代码之家  ›  专栏  ›  技术社区  ›  SantoshGupta7

Python代码运行太慢,我需要找到一种方法来为Python进程分配更多内存吗?

  •  1
  • SantoshGupta7  · 技术社区  · 7 年前

    我在64位windows 10笔记本电脑上使用64位3.6.3 python,内存为12 Gig。

    我有可以提取zip文件(tar.gz)的python代码。如果我使用代码,它需要很长的时间(约1.5小时),但如果我直接使用7zip解压,它需要不到5分钟的时间,所以我猜有什么东西阻碍了python的处理能力。

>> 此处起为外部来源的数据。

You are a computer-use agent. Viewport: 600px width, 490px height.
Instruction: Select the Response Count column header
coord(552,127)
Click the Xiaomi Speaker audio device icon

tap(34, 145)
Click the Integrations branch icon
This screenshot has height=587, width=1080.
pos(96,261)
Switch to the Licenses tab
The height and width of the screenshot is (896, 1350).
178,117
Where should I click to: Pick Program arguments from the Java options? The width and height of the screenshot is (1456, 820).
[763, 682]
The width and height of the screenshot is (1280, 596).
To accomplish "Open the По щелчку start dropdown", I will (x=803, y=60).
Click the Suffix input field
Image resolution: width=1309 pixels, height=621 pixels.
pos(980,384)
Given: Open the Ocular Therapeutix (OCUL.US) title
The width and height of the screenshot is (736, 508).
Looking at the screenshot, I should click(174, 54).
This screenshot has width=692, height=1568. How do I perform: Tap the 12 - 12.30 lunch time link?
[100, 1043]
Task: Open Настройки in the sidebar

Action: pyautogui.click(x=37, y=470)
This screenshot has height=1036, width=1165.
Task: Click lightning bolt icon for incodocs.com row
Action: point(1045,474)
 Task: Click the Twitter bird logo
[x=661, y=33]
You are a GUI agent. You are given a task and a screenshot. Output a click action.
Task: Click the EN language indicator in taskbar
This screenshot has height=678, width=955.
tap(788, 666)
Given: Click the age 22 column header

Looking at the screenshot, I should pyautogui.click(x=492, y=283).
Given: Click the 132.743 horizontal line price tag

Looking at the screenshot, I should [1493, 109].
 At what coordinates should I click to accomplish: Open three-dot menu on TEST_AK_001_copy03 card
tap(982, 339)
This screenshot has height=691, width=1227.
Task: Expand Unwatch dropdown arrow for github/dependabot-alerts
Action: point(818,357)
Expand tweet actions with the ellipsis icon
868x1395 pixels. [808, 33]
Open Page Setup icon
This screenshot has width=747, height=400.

    我正在尝试运行此代码 https://github.com/tensorflow/tensorflow/blob/master/tensorflow/examples/udacity/1_notmnist.ipynb

    为了方便起见,以下是用于解压缩的特定命令。

    import tarfile
    
    tar = tarfile.open(filename)
    sys.stdout.flush()
    tar.extractall(data_root)
    tar.close()
    

    这是完整的代码。

    from __future__ import print_function
    import os
    import sys
    import tarfile
    from six.moves.urllib.request import urlretrieve
    
    
    # Config the matplotlib backend as plotting inline in IPython
    
    url = 'https://commondatastorage.googleapis.com/books1000/'
    last_percent_reported = None
    data_root = '.'  # Change me to store data elsewhere
    
    
    def download_progress_hook(count, blockSize, totalSize):
        """A hook to report the progress of a download. This is mostly intended for users with
        slow internet connections. Reports every 5% change in download progress.
        """
        global last_percent_reported
        percent = int(count * blockSize * 100 / totalSize)
    
        if last_percent_reported != percent:
            if percent % 5 == 0:
                sys.stdout.write("%s%%" % percent)
                sys.stdout.flush()
            else:
                sys.stdout.write(".")
                sys.stdout.flush()
    
            last_percent_reported = percent
    
    
    def maybe_download(filename, expected_bytes, force=False):
        """Download a file if not present, and make sure it's the right size."""
        dest_filename = os.path.join(data_root, filename)
        if force or not os.path.exists(dest_filename):
            print('Attempting to download:', filename)
            filename, _ = urlretrieve(url + filename, dest_filename, reporthook=download_progress_hook)
            print('\nDownload Complete!')
        statinfo = os.stat(dest_filename)
        if statinfo.st_size == expected_bytes:
            print('Found and verified', dest_filename)
        else:
            raise Exception(
                'Failed to verify ' + dest_filename + '. Can you get to it with a browser?')
        return dest_filename
    
    
    train_filename = maybe_download('notMNIST_large.tar.gz', 247336696)
    test_filename = maybe_download('notMNIST_small.tar.gz', 8458043)
    
    num_classes = 10
    
    def maybe_extract(filename, force=False):
      root = os.path.splitext(os.path.splitext(filename)[0])[0]  # remove .tar.gz
      if os.path.isdir(root) and not force:
        # You may override by setting force=True.
        print('%s already present - Skipping extraction of %s.' % (root, filename))
      else:
        print('Extracting data for %s. This may take a while. Please wait.' % root)
        tar = tarfile.open(filename)
        sys.stdout.flush()
        tar.extractall(data_root)
        tar.close()
      data_folders = [
        os.path.join(root, d) for d in sorted(os.listdir(root))
        if os.path.isdir(os.path.join(root, d))]
      if len(data_folders) != num_classes:
        raise Exception(
          'Expected %d folders, one per class. Found %d instead.' % (
            num_classes, len(data_folders)))
      print(data_folders)
      return data_folders
    
    train_folders = maybe_extract(train_filename)
    test_folders = maybe_extract(test_filename)
    

    我在64位windows 10笔记本电脑上使用64位3.6.3 python,内存为12 Gig。

    1 回复  |  直到 7 年前
        1
  •  1
  •   Elis Byberi skulden    7 年前

    Tarfile 模块是用纯Python实现的。7zip是用C++实现的。
    Python中的Tarfile比7zip慢60/5=12倍。

    提取过多文件通常速度较慢。
    老实说,Tarfile做得很好。需要提取的文件超过50万个。